Virus. Une leçon politique

Par Y_tambe — Y_tambe's file, CC BY-SA 3.0, https://commons.wikimedia.org/w/index.php?curid=51529

Par Y_tambe — Y_tambe’s file, CC BY-SA 3.0, wikimedia

*

Dans un fantastique texte du Théâtre et son double, Antonin Artaud évoque la peste comme une entité vivante, déterminée, capricieuse, intelligente. La peste est due à un bacille, mais il se peut qu’elle doive sa virulence à un virus.

De plus en plus, les scientifiques en viennent à considérer les virus comme des entités vivantes ; on a observé qu’ils étaient capables de stratégies, et de communiquer entre eux. Il y a plus de virus sur terre que d’étoiles dans l’univers, selon Car Zimmer. La plupart utiles, quelques-uns pathogènes – lesquels seraient en quelque sorte « en période d’apprentissage », ou « mal adaptés », selon Clément Gilbert : l’essence d’un virus n’est pas d’être nuisible, il ne l’est que parce qu’il n’est en quelque sorte pas fini, il n’a pas accompli son processus d’harmonisation avec le monde.

Comme je suis très fatiguée, mon organisme résiste mal aux virus. Depuis un mois et vingt jours que je suis en arrêt de travail, j’ai été deux fois terrassée par des épisodes grippaux assez violents. Celui qui est en train de se terminer s’est déroulé ainsi : tout a commencé par un soudain et banal rhume. Après s’en être pris à mon nez qu’il a fait couler comme une fontaine, le virus s’en est pris à ma gorge, qui s’est mise à gratter, enfler, devenir douloureuse, provoquer des toux ; tout en attaquant constamment la tête, accablée de migraines, il s’en est ensuite pris aux oreilles, qui ont souffert d’élancements aigus – tandis que les autres symptômes perduraient. Tout cela en l’espace de quelques heures. Entre deux suées, le ventre fut sa cible suivante, si bien que je ne pouvais plus avaler ne serait-ce qu’un verre d’eau sans le vomir. Enfin, une large éruption de gros boutons rouges sur une jambe compléta l’affaire.

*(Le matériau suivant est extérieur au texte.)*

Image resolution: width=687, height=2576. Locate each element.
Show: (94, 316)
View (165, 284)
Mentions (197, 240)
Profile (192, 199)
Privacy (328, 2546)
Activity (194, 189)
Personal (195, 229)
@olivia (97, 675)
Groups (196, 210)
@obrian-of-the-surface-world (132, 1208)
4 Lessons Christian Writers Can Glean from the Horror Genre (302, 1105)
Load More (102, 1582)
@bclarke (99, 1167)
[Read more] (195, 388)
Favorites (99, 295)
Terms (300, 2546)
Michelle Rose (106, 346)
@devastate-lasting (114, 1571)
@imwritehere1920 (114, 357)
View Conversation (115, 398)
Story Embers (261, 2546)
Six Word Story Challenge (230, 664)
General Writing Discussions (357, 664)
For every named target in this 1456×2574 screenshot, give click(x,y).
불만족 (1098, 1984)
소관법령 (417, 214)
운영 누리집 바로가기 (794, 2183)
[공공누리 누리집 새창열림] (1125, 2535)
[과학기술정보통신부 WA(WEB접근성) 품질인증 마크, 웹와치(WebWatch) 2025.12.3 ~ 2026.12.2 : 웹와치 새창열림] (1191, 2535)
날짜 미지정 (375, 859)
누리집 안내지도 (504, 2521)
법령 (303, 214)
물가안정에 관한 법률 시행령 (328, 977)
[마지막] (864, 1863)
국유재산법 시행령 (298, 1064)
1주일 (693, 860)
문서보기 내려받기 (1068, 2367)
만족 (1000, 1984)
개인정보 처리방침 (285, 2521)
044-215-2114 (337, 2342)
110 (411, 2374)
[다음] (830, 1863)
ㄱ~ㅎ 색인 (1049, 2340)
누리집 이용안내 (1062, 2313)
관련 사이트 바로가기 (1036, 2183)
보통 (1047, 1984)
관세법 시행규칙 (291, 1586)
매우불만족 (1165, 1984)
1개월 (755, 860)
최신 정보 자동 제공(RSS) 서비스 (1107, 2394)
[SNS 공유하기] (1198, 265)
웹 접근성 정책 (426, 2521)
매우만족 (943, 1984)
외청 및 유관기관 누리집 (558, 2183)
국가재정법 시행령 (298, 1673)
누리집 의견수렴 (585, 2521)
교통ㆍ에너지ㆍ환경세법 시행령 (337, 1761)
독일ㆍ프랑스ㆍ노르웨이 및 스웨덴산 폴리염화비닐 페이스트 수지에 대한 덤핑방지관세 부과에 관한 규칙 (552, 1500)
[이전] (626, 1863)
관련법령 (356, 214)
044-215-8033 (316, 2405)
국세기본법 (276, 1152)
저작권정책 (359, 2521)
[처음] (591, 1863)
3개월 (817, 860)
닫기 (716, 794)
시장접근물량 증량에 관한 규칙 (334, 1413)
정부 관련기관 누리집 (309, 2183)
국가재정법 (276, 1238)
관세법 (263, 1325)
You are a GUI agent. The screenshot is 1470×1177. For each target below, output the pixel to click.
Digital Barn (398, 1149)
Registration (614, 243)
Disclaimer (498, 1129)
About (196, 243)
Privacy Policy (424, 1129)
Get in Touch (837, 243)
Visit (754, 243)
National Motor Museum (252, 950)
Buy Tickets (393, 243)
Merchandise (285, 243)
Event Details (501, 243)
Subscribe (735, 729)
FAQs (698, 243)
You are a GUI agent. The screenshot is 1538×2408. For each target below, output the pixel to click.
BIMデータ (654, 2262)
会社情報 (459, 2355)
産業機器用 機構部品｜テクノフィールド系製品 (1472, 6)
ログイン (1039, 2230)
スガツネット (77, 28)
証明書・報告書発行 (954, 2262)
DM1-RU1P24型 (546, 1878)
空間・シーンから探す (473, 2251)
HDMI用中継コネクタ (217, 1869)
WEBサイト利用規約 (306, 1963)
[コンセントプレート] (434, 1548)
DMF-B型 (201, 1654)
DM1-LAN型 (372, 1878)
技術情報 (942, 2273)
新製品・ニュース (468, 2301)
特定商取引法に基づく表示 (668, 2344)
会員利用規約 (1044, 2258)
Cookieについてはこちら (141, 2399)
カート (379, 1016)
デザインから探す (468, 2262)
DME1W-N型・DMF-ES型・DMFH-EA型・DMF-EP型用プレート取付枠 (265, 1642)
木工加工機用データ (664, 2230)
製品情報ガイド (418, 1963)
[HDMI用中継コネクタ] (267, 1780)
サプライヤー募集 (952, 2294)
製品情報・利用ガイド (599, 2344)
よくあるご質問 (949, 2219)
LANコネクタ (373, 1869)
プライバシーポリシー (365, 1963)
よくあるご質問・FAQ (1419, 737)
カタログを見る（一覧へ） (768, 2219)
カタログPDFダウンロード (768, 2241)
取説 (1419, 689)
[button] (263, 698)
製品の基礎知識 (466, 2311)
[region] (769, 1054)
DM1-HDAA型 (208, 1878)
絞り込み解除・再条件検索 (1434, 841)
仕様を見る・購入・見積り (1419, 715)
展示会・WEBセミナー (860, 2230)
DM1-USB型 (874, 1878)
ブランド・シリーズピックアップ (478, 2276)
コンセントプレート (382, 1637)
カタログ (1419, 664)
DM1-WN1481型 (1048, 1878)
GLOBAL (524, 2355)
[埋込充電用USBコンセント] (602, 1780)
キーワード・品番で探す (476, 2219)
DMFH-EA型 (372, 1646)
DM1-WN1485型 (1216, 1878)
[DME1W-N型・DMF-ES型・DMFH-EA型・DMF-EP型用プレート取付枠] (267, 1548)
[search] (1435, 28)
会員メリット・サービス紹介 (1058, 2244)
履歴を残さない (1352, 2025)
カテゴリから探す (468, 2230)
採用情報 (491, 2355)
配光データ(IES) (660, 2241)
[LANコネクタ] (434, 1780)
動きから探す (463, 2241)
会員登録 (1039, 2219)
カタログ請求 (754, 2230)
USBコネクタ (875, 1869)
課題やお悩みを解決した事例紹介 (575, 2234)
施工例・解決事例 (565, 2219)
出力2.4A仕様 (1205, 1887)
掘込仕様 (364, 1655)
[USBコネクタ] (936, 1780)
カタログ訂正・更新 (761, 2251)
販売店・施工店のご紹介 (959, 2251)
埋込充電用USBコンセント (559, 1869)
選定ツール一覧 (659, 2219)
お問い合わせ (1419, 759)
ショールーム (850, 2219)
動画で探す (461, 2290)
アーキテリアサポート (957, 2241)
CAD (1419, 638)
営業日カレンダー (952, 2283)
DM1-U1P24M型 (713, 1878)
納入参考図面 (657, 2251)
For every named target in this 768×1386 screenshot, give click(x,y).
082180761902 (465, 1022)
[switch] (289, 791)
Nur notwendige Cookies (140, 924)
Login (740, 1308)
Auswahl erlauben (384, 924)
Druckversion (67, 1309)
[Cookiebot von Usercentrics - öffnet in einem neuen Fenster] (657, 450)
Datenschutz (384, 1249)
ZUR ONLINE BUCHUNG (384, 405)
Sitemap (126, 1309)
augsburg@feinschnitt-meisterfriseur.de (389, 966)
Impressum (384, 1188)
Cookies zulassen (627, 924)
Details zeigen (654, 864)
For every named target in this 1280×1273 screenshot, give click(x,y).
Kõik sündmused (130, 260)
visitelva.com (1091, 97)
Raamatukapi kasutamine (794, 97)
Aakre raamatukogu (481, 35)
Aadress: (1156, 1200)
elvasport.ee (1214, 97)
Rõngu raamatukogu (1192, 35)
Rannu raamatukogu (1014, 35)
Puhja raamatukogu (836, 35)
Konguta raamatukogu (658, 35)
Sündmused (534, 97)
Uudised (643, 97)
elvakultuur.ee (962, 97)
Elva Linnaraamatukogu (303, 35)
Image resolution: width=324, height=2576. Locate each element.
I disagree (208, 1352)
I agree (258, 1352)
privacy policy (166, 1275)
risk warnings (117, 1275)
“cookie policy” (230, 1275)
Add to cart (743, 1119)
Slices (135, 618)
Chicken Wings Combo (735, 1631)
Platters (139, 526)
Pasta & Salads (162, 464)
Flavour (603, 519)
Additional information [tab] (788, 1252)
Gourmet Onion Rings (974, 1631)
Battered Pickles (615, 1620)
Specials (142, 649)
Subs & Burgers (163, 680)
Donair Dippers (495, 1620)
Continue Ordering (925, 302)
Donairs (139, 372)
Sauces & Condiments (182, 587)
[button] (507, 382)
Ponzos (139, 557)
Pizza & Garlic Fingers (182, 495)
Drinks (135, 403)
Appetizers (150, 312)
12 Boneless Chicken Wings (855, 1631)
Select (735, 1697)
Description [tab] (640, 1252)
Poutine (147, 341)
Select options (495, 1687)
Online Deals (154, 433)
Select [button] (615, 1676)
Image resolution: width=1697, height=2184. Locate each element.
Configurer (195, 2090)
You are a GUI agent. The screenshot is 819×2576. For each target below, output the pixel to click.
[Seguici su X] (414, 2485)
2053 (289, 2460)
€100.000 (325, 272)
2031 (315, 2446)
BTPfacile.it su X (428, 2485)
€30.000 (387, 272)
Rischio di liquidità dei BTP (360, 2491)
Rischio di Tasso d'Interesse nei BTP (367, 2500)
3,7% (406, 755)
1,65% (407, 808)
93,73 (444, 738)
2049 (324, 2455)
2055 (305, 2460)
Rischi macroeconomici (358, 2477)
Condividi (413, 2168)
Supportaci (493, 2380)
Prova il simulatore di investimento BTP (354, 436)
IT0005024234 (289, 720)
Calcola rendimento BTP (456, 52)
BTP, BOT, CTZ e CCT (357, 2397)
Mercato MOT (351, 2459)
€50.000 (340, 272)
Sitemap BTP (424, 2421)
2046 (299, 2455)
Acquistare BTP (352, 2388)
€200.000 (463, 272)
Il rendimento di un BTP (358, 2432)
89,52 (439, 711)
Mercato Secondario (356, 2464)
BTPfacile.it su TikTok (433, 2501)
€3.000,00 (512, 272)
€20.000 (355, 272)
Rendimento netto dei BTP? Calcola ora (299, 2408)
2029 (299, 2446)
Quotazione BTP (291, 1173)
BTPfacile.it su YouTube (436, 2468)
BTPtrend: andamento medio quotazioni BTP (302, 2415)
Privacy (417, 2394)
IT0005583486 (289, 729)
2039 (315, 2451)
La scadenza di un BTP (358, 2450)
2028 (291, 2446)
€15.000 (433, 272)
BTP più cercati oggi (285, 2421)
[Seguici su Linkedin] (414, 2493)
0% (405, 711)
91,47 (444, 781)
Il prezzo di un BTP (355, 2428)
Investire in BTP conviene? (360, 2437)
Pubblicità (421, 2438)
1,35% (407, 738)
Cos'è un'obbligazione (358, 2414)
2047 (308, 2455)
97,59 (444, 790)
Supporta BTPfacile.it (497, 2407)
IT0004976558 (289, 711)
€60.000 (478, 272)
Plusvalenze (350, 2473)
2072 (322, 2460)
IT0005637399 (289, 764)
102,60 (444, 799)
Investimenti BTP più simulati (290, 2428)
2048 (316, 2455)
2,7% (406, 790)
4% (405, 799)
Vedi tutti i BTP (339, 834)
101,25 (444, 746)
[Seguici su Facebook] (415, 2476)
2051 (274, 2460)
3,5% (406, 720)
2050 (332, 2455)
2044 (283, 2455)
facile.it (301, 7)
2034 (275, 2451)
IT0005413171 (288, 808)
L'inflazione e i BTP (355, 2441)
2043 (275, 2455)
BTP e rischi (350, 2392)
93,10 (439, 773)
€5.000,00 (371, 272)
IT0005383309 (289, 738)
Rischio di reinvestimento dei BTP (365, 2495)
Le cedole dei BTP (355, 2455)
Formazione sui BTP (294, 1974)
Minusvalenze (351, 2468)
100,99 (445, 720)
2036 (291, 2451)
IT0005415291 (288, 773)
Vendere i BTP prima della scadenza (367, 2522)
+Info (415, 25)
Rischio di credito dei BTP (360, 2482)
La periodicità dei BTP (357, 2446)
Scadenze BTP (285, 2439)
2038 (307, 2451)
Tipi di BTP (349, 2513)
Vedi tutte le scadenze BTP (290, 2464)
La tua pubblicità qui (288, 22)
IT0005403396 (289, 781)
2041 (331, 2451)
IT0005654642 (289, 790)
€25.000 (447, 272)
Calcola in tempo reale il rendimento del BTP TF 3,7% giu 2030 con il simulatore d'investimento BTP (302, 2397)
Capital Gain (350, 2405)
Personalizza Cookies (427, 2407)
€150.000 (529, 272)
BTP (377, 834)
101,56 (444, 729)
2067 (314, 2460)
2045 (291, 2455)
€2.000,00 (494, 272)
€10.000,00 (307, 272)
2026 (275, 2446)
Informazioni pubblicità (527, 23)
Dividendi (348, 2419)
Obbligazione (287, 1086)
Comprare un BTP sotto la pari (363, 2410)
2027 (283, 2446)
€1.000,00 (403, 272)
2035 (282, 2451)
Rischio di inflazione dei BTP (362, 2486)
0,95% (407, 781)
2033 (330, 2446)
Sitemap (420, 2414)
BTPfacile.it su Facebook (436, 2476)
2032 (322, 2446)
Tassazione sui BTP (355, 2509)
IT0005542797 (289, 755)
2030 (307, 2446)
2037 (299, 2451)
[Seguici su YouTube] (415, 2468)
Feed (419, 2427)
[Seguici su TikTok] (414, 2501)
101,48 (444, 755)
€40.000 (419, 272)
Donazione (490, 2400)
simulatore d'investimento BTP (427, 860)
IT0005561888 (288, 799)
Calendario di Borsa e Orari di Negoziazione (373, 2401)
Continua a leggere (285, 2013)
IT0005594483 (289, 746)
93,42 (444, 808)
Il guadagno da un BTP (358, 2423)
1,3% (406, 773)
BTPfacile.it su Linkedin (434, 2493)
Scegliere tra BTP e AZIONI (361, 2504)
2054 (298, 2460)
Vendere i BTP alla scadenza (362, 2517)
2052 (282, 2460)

À l’heure où j’écris ces mots, je dois encore lutter contre le sommeil qui m’a tenue clouée au lit pendant trois jours. Je ne le fais que parce que les symptômes sont maintenant bien affaiblis. Car je sais que c’est ce sommeil qui a permis de les affaiblir. J’ai confié ma guérison à mon corps, et il a fait ce qu’il fallait. Me faire dormir, dormir, dormir, pour le laisser se concentrer sur le travail à faire.

Je tire une leçon politique de ce processus. Quand un corps social est en crise (ce qui est presque toujours le cas), ce n’est pas le moment de l’accabler davantage encore par des antibiotiques et autres médicaments inutiles (comme des mesures antiterroristes massives) ni par des traitements de choc qui précipitent sa décomposition (toutes formes de libéralisations brutales selon « la stratégie du choc »). Il faut au contraire être humblement à son écoute, lui fournir les mesures de réconfort dont il a besoin pour ne pas se laisser déliter, pour avoir la force de se reconstituer et de se relever. Cela ne signifie pas être passif, ne rien faire, mais au contraire renforcer les défenses immunitaires, donner la vision de la guérison en train d’œuvrer, par le rassemblement solidaire de toutes les composantes vitales du corps social.